Whatever its fate, whatever the outcome, an American Bittern is a wonder to see at any time. My encounters have been few, I can recall no more than half a dozen in the last ten years. They’re solitary birds, rather secretive and cryptically invisible in their preferred cattail marsh habitat.

Fox Sparrow

Today’s Fox Sparrow was in a small group of House Sparrows picking for food along a much-used trail where families gather to feed the birds. It wasn’t a stop-me-in-my-tracks type of surprise, but because I hadn’t expected it, it was a delight. Various authorities suggest that some Fox Sparrows linger in south-western Ontario all winter so, maybe it was a lesson learned for me.

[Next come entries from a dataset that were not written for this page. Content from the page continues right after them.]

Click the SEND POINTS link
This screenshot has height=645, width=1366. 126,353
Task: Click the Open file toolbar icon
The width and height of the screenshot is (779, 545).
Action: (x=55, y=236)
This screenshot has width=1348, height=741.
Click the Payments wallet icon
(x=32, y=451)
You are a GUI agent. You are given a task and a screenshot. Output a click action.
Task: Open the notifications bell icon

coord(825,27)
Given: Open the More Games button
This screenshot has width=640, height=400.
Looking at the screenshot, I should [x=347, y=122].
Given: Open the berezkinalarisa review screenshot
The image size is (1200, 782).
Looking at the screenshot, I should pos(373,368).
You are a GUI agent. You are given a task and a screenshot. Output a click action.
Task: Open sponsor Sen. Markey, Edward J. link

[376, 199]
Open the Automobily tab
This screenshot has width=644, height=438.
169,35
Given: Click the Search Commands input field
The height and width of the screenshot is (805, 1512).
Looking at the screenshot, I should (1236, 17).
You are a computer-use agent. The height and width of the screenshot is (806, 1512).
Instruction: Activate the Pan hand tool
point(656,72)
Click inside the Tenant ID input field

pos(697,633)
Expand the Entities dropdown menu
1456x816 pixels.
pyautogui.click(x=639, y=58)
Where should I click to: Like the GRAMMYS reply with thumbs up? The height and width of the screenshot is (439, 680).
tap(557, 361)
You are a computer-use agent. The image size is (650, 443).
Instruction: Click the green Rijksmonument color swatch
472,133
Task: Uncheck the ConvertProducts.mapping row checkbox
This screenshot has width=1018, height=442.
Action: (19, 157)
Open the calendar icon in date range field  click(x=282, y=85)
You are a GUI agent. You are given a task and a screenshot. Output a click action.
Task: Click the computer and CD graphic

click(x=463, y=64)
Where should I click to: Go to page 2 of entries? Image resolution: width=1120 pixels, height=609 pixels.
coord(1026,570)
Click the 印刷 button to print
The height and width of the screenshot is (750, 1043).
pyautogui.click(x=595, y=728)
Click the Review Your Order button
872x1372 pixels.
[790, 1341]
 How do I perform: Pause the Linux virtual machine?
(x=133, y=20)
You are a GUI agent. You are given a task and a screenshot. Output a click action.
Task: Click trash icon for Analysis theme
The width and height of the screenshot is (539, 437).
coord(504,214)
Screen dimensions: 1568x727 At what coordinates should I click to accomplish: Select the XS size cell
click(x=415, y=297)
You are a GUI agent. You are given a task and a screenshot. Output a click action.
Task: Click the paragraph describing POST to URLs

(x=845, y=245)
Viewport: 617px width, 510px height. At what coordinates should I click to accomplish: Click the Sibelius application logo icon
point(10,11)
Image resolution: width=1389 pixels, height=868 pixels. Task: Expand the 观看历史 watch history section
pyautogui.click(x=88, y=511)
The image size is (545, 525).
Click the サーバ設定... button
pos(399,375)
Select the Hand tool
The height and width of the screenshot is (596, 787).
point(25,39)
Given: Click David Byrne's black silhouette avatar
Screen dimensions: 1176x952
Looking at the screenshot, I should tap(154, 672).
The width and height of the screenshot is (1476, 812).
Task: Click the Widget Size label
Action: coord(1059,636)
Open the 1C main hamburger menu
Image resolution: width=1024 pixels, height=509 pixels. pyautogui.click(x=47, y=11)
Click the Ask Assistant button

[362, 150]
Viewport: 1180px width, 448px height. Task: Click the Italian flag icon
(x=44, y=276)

Fox Sparrows are always engaging having an industrious jump-scratch way of uncovering food in the leaf litter and lovely, deep brown, check-marks on the breast. It could easily have been My Deputy Bird of the Day.

2 thoughts on “American Bittern”

  1. I’m glad you got to see the bittern Peter, but I too have a bad feeling about it’s presence. Hoping he/she finds the strength to get the heck out of Dodge. Thanks sharing your thoughts and photos, they are much appreciated.